Similarly, they are shown material at a level tailored to them, so children don't get bored, adults don't feel patronised, and everyone finishes their visit with a complete understanding of the information shown to them.

PAST In Action

PAST has been trialled at three major archaelogical sites in Europe: Bibracte, Passo di Corvo and Toumba.

Bibracte (France)

Bibracte was a Gaulish fortified city, situated near modern Autun in Burgundy, France. It was the capital of the Aedui and one of the most important hillforts in Gaul - Vercingetorix was proclaimed head of the Gaulish army there in 52BC.

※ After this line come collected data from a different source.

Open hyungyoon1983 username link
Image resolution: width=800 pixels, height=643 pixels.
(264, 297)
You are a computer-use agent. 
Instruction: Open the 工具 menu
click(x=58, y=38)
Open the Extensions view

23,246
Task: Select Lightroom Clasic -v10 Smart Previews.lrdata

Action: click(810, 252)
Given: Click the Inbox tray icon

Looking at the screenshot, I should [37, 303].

Map of the main areas of Bibracte.

Map of the Bibracte Site

Passo di Corvo (Italy)

Passo di Corvo is a prehistoric village - the excavations in this site have confirmed that the one hundred or so structures visible from aerial photography do not all belong to the same period of time, but span a period of around a thousand years (from 4500 to 3500 B.C.).

Toumba (Greece)

The site of Toumba is located in the coastal plain of Thessaloniki, on the foothills of Mount Hortiatis. It consists of an artificial hill (tell or toumba) created by the overlapping of archeological remains over several thousands years.

The numerous objects discovered during the archeological dig, including prestigious artefacts and a large quantity of pottery from the late Mycenean Age, allow dating of the excavated area to the Late Bronze Age (i.e. 1200 BC).

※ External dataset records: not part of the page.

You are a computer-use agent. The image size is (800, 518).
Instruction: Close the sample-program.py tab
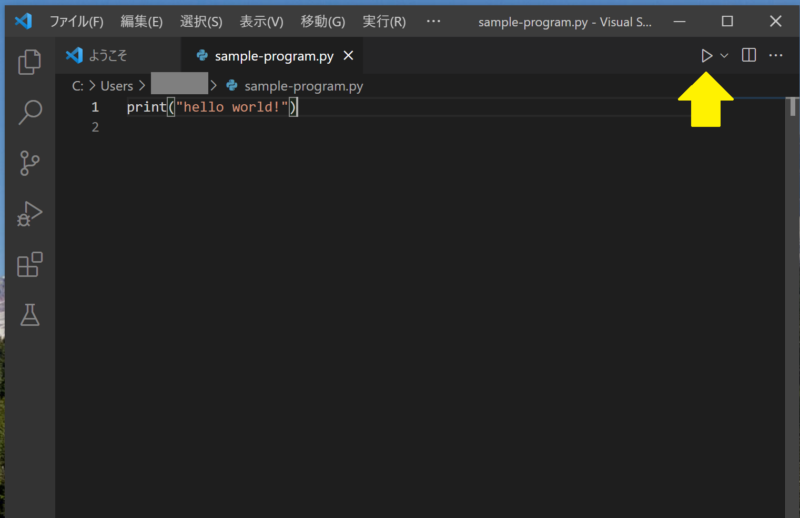tap(350, 56)
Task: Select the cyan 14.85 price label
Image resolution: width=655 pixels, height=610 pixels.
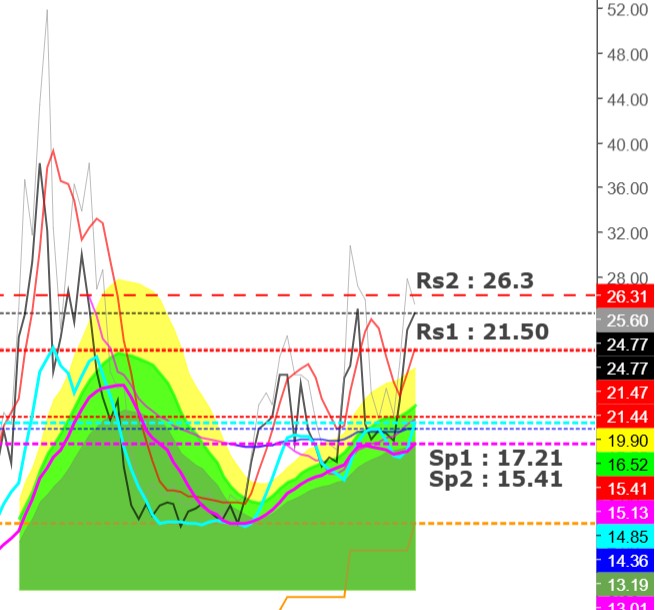Action: 624,537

Context-Aware Visitor Guiding

Profiling and Real-time Re-scheduling

On arrival at the site the visitor selects their preferred language and works through a quick profile to ascertain their interests and level of presentation of information.

Then they are presented with an interactive map with their route displayed and a choice of options, which includes the opportunity to reschedule their route completely, or to add and remove points of interest.

As the visitor progresses around the site, they are given the option to reschedule if they move faster or slower than anticipated, and to change the level of presentation of information if they feel it is not suitable.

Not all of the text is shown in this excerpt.